Zenith Bank, Access Holdings, Fidelity Bank, GTCO, and FCMB Group are spearheading this effort, launching rights issues and public offers to raise the necessary funds.
Zenith Bank is set to initiate a N188.4 billion rights issue, offering 5.23 billion shares at N36 each, pre-allocated to existing shareholders at a ratio of one new share for every six held as of July 24.
FCMB Group has also entered the capital market with a public offer of 15.197 billion ordinary shares at N7.50 per share, aiming to raise N113.98 billion.
Access Holdings plans to generate N351 billion from existing shareholders, offering approximately 17.773 billion shares at N19.75 per share, with the rights pre-allocated at one new share for every two shares held as of June 7. This offer is set to close on August 14.
Guaranty Trust Holding Company (GTCO) is targeting N400.5 billion through a public offer of 9.0 billion shares at N44.50 per share, which will close on August 12.
Fidelity Bank, after receiving shareholder approval, has increased its capital raising target from N127.1 billion to N205.45 billion. The bank is issuing an additional 8.2 billion shares to accommodate potential oversubscriptions of its ongoing rights and public offers. Initially, Fidelity Bank launched a hybrid offer consisting of a rights issue of 3.2 billion shares at N9.25 per share and a public offer of 10 billion shares at N9.75 per share.

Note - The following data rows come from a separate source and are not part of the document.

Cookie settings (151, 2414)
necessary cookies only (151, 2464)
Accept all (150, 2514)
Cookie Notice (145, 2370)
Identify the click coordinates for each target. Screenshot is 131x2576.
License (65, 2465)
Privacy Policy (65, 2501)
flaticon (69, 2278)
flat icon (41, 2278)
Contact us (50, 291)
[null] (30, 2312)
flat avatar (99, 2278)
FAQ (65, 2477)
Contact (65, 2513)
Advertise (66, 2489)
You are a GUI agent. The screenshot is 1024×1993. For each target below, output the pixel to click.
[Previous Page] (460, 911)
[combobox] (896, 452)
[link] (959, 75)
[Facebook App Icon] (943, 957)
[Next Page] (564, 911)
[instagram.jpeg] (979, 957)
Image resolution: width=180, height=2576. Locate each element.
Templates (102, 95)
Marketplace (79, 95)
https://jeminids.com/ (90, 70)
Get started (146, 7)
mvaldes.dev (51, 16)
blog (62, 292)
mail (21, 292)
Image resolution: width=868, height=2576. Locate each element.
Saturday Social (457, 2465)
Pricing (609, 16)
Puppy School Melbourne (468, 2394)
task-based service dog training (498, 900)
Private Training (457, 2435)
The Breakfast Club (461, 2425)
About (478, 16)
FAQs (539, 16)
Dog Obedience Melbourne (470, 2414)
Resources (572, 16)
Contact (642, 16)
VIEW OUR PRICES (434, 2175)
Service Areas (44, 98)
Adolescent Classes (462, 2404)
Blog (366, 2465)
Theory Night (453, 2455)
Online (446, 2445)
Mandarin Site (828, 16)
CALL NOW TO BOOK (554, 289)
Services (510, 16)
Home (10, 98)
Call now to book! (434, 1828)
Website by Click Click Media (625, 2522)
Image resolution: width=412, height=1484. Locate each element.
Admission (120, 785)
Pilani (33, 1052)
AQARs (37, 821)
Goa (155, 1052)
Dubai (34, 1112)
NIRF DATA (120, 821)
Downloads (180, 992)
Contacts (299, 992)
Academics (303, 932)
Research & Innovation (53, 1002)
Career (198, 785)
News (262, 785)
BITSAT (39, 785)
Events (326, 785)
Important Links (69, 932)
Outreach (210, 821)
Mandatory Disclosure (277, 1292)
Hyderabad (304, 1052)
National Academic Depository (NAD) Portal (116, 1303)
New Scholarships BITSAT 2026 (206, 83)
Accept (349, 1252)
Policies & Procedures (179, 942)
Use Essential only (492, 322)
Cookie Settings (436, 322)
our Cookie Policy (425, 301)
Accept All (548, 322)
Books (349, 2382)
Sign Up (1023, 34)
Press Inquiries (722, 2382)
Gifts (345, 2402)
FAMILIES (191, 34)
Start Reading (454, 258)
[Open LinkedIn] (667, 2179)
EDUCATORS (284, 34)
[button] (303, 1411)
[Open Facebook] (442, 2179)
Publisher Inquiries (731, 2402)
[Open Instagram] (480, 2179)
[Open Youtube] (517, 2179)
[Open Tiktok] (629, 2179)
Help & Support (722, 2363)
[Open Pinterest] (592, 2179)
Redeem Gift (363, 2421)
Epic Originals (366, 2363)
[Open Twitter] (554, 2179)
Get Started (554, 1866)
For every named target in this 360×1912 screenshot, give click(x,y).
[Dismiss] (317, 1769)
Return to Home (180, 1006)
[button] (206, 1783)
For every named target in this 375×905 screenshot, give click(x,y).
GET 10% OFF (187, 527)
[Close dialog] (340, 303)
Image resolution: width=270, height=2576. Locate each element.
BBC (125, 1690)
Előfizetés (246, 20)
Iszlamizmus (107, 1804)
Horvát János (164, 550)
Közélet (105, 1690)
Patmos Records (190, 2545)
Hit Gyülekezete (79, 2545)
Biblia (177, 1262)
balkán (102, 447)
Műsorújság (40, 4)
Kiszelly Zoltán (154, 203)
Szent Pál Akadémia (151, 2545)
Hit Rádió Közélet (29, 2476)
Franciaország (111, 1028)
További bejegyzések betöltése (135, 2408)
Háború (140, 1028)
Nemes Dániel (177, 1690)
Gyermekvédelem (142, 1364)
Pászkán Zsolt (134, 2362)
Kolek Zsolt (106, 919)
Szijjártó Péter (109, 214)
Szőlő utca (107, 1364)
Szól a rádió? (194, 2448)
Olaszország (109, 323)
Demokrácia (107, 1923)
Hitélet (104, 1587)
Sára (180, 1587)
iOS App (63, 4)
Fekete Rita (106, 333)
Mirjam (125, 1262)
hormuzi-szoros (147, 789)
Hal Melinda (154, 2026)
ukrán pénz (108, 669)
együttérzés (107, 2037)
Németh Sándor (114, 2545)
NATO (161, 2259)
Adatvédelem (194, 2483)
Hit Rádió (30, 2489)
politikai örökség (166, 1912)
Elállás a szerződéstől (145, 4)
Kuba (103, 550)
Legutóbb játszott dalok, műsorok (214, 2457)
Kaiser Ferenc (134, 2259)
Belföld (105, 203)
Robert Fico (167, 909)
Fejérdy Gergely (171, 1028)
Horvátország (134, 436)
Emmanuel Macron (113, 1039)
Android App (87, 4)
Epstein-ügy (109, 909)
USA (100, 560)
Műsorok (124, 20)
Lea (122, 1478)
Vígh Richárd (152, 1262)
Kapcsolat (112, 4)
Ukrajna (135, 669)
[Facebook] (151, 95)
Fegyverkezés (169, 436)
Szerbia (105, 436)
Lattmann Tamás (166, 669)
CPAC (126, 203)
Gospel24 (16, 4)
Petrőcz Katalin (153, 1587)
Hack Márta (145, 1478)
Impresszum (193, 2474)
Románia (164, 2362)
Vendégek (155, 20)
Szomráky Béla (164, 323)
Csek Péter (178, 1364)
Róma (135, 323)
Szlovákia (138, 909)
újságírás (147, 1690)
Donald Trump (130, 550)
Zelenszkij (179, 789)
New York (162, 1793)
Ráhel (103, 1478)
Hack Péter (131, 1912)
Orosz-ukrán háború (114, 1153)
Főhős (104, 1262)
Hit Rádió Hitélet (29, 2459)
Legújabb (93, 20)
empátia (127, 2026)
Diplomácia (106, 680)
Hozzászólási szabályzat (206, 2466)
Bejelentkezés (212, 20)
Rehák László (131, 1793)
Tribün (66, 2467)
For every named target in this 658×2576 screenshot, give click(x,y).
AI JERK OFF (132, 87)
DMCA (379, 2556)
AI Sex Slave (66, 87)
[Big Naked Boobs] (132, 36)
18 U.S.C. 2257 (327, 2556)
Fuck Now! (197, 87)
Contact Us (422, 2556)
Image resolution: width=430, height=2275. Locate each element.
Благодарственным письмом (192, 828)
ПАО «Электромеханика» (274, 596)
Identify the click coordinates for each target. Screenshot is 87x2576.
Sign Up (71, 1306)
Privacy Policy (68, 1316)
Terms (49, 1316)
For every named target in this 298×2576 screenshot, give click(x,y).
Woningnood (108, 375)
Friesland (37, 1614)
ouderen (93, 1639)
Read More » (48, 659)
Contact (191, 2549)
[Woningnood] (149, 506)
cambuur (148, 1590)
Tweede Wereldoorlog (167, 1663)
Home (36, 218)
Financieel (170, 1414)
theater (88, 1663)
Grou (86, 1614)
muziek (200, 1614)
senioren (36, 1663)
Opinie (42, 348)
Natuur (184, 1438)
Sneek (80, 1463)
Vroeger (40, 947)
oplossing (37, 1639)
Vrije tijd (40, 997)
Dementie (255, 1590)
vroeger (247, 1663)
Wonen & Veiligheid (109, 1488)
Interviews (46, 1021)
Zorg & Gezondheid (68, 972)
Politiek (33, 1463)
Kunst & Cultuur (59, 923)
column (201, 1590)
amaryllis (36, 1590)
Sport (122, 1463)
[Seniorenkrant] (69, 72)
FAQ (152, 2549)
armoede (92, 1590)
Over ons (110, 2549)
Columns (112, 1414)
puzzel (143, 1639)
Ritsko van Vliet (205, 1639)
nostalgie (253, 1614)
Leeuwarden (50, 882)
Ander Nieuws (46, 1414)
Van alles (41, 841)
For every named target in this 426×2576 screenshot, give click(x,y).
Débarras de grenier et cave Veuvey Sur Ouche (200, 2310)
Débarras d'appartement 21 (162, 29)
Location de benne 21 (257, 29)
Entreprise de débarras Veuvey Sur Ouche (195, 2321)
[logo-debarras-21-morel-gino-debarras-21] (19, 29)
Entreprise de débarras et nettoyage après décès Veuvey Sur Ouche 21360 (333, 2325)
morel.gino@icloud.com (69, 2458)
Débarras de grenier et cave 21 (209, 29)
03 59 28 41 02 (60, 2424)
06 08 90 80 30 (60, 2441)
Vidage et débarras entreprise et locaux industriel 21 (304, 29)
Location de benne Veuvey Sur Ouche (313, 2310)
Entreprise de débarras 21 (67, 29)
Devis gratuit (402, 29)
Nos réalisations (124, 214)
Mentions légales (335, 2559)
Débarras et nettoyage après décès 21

This recapitalization drive comes in response to the CBN’s revised definition of minimum capital, which now considers the sum of share capital and share premium rather than total shareholders’ funds. This change necessitates that nearly all banks raise additional funds to maintain their banking licenses.
The CBN’s mandate is designed to strengthen the financial stability of banks amid economic challenges. Analysts and financial experts have expressed support for this move, highlighting its potential to reinforce the country’s financial system and bolster the stock market.
As Nigerian banks race to meet these new capital requirements, the industry is poised for significant changes, ensuring greater resilience and stability in the financial sector.